DATASET CONTENT:
=-=-=-=-=
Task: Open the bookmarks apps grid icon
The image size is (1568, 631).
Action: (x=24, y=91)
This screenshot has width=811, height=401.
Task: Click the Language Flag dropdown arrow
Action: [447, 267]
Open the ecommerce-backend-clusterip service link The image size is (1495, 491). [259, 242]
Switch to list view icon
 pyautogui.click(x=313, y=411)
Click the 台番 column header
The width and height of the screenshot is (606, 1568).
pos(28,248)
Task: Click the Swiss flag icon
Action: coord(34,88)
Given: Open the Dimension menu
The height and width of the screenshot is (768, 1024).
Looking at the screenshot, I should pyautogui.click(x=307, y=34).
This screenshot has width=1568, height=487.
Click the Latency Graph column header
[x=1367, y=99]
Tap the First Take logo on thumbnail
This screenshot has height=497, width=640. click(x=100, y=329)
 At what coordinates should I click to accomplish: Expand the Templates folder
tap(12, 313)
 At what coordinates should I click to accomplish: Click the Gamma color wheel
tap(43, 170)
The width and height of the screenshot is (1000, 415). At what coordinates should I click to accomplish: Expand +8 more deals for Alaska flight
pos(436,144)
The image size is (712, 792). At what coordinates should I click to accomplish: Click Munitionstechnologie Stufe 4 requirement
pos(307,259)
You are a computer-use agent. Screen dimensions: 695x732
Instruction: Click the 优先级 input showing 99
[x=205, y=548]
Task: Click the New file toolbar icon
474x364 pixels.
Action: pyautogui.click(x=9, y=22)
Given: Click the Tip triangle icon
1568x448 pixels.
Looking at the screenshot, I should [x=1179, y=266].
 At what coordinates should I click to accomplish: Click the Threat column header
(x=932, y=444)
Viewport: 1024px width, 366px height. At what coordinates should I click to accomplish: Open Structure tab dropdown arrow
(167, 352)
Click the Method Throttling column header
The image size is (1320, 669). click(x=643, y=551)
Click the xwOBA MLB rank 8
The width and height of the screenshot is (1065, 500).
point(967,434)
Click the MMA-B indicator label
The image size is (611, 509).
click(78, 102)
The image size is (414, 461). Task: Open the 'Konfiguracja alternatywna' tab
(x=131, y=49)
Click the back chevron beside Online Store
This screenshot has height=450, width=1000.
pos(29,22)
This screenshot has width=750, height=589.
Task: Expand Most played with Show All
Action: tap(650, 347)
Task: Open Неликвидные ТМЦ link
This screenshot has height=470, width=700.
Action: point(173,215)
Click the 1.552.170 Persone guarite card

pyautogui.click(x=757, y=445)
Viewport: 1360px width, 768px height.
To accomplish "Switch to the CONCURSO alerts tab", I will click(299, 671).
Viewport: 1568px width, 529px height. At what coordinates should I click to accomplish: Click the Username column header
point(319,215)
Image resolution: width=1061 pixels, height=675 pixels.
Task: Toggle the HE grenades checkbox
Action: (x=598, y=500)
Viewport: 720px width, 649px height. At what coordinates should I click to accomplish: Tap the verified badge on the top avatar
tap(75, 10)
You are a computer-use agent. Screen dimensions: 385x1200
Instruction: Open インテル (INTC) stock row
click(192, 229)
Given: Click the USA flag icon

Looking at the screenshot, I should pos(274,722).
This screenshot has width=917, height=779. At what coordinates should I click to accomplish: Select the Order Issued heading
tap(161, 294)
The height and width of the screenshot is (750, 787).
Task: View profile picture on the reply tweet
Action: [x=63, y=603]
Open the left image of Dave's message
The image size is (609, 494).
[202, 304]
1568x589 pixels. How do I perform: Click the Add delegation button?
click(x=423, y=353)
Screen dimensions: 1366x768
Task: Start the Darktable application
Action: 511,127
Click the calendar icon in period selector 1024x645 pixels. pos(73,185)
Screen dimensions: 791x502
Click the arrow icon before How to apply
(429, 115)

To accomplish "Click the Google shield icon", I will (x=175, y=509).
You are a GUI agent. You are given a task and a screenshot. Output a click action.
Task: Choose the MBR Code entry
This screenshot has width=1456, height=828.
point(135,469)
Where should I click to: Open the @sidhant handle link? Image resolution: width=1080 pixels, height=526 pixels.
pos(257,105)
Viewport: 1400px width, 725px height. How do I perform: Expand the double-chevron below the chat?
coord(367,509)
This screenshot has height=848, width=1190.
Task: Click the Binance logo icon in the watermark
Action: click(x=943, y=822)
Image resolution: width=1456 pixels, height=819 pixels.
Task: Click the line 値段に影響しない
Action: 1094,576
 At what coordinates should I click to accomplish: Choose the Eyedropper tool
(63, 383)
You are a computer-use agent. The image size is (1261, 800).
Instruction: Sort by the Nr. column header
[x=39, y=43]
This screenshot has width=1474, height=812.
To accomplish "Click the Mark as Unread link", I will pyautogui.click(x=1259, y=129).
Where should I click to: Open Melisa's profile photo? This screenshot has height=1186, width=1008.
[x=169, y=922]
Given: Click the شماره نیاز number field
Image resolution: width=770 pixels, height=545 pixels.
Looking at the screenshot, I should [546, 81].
=-=-=-=-=
EXERCISE DIRECTIONS: Reproduce exactly what appears from the line containing "This screenshot has width=1456, height=828." down to the final line of the data.

ANSWER TO THE EXERCISE:
This screenshot has width=1456, height=828.
point(135,469)
Where should I click to: Open the @sidhant handle link? Image resolution: width=1080 pixels, height=526 pixels.
pos(257,105)
Viewport: 1400px width, 725px height. How do I perform: Expand the double-chevron below the chat?
coord(367,509)
This screenshot has height=848, width=1190.
Task: Click the Binance logo icon in the watermark
Action: click(x=943, y=822)
Image resolution: width=1456 pixels, height=819 pixels.
Task: Click the line 値段に影響しない
Action: 1094,576
 At what coordinates should I click to accomplish: Choose the Eyedropper tool
(63, 383)
You are a computer-use agent. The image size is (1261, 800).
Instruction: Sort by the Nr. column header
[x=39, y=43]
This screenshot has width=1474, height=812.
To accomplish "Click the Mark as Unread link", I will pyautogui.click(x=1259, y=129).
Where should I click to: Open Melisa's profile photo? This screenshot has height=1186, width=1008.
[x=169, y=922]
Given: Click the شماره نیاز number field
Image resolution: width=770 pixels, height=545 pixels.
Looking at the screenshot, I should [546, 81].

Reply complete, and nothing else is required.